I’ve watched myself go through life changes. I was 38 when I realized my life is mine and no one else should run my life. When I was 39, I realized I could learn anything I wanted and my life was incredible. When I was 50, I went a little crazy and got my bellybutton pierced. When I was 60, I spent the next few years realizing my life is finite and worrying I wouldn’t get everything done that I wanted to get done before I died. I was 60 when a client told me I’m a kind woman. I had never thought of myself as kind. When I was 61, someone who is much younger than me found me sexually attractive. I turned 70 and suddenly, I can do anything, learn anything, achieve anything. It’s like how I felt when I was 40. A few weeks ago, I realized I’m almost finished writing the novel I started writing 8 years ago. I also realized that if the entire story can be told in 44,000 words, I would be foolish to try to turn a fast paced interesting story into an 80,000 word boring story.

It has taken me a long time for my hair to go gray. It’s still not gray, but there are more gray hairs than there used to be. Once, when I was about 53 and after dying my hair flaming red, someone told me that color was much better than the color I had before. The color I had before was my natural color. I decided if people wanted to think I dyed my hair, I’d dye my hair a color that doesn’t exist in nature. I’ve been a woman with flaming red hair ever since. Now, I dye my hair because I’m upset at the few but ever increasing number of gray hairs I see.

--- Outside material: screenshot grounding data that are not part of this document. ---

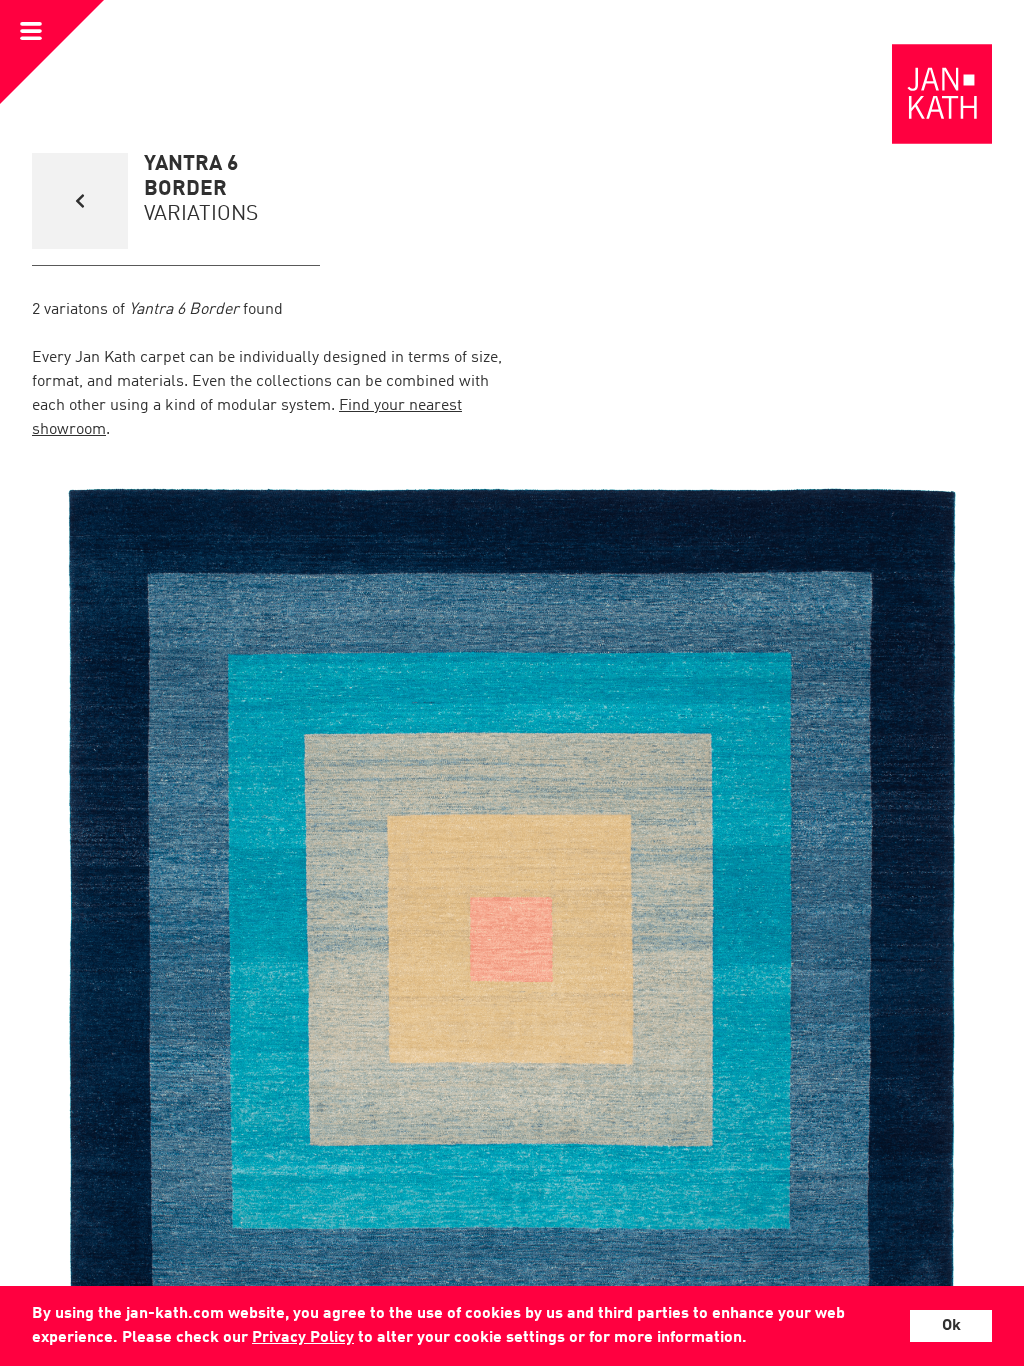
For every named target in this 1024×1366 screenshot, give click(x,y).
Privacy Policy (303, 1338)
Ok (951, 1326)
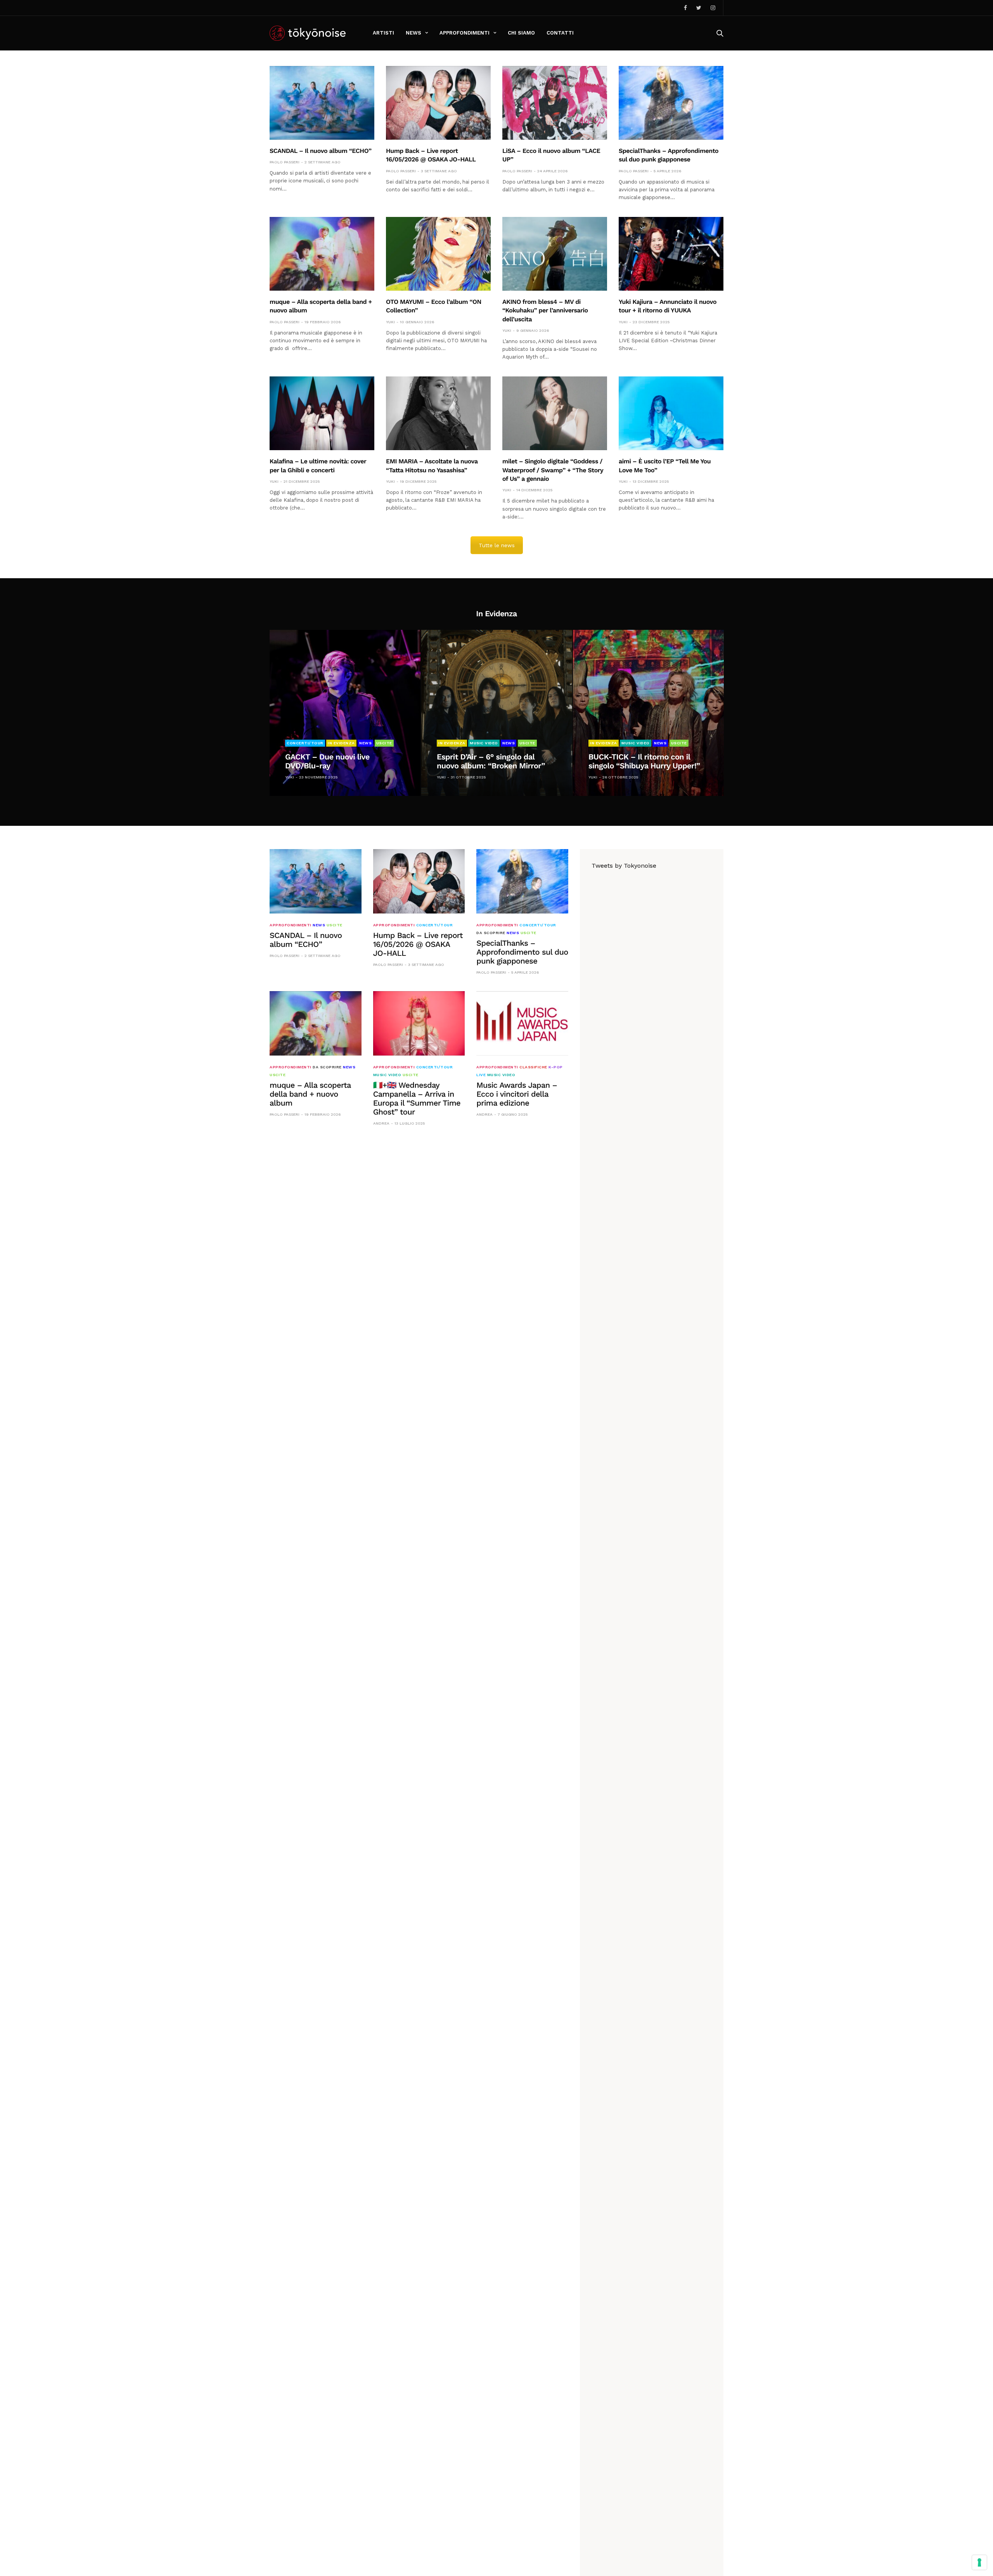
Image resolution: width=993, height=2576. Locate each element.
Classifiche (533, 1067)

My face reflects my life. It has been a good life and I achieved more than I ever imagined I could achieve when I was 22. So why am I so upset about the lines on my face? Why do I think I’m no longer attractive just because I’m developing lines on my forehead?

What does it mean to be attractive? Is carrying my life on my face attractive? Interesting maybe, but I don’t know if I’m attractive.

Why the hell do I think lines on my face, gray hairs, and not being anorexic matter?

There’s a quilt in here somewhere and fuzzy ideas are forming in my brain.